▶ [Aim of the exercise] Reproduce word for word the section of the sustainability-versus-regeneration text that opens with the words containing "In basic terms, sustainability" and closes with "into the course.".

While sustainability aims to reduce/mitigate the effects of human activity, regeneration aims to reverse the degeneration of ecosystems caused by human activity.
In basic terms, sustainability sees development through the myopic lense of humans — (So, how do we preserve the environment to support us)? While regeneration sees development through a 360° wholistic lense where humans are (one of the youngest members of) nature — (So, how do we learn from and flow with nature — our mother)?
Here is a short list of differences — that I’ll update as I go deeper into the course.
+-------------------+-----------------------------+--------------------+
| | Sustainability | Regeneration |
+-------------------+-----------------------------+--------------------+
| General Paradigm | Ego | Eco |
| Design Story | For the individual | For the Place |
| Strategy | Dominate nature responsibly | Flow with nature |
| Develop | Product | Process |
| Work with | Objects | Living Systems |
| Design Paradigm | Solve Problems | Develop Potential |
| Goal | reduce harm | restore & thrive |
| Direction | Scale best practices | harness uniqueness |
+-------------------+-----------------------------+--------------------+
I’m a Digital Innovation Strategist and so what I usually work on isn’t rooted in a specific place, so, I set out to question why the course is so much focused on Place. I said to myself, this course is designed by a bunch of Architects, Landscapers, and Permaculturists — so it’s natural that they would glorify place. I gave myself lots of other ‘valid’ reasons, but when I imaged what my current place (community) could be under a regenerative development scenario, I loved what I saw, I wished it was, and started thinking of ways it can be. I’m now a convert — glorifying place too.

▶ [Dataset content]
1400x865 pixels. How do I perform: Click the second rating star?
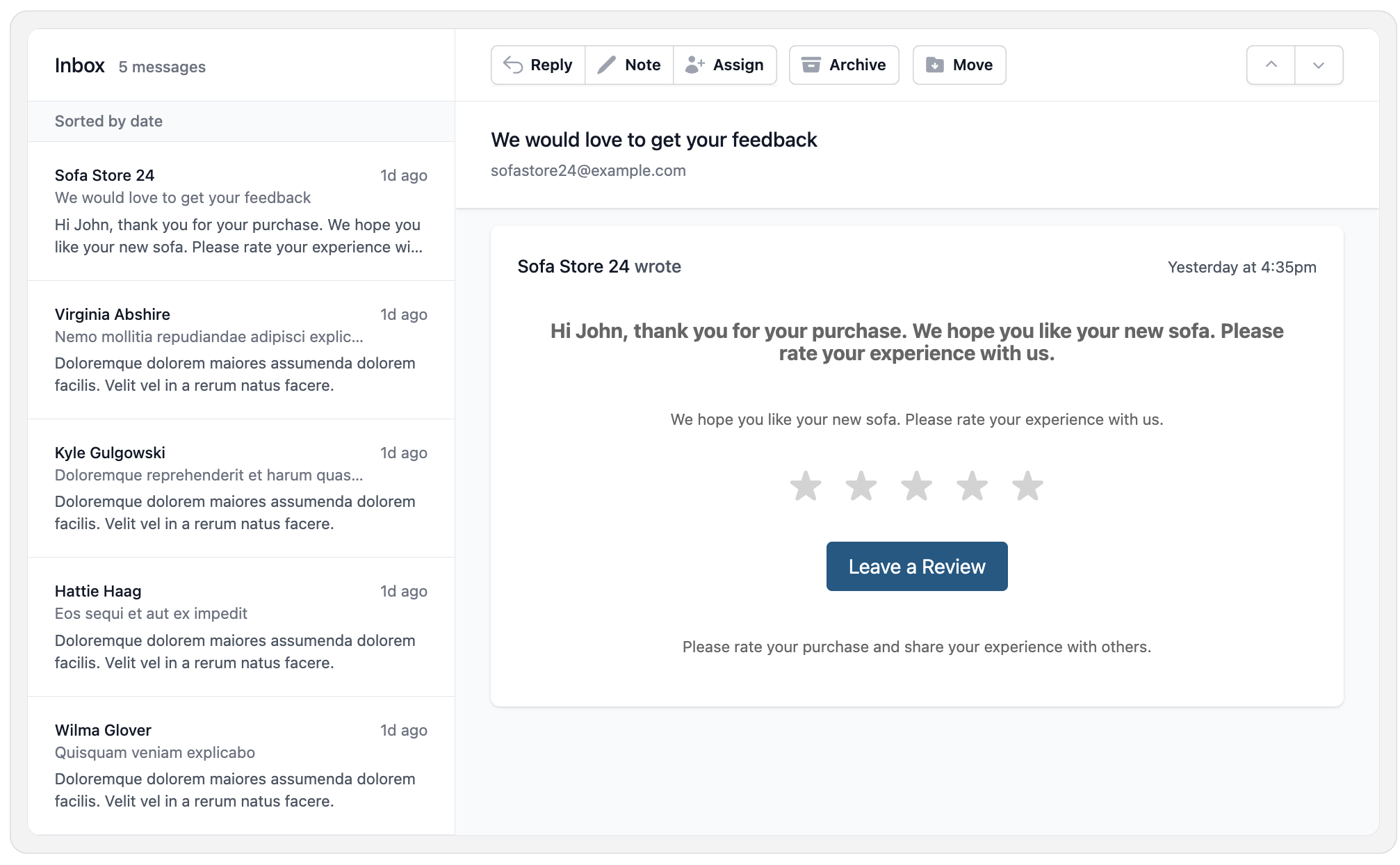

▶ [Output of the exercise]
In basic terms, sustainability sees development through the myopic lense of humans — (So, how do we preserve the environment to support us)? While regeneration sees development through a 360° wholistic lense where humans are (one of the youngest members of) nature — (So, how do we learn from and flow with nature — our mother)?
Here is a short list of differences — that I’ll update as I go deeper into the course.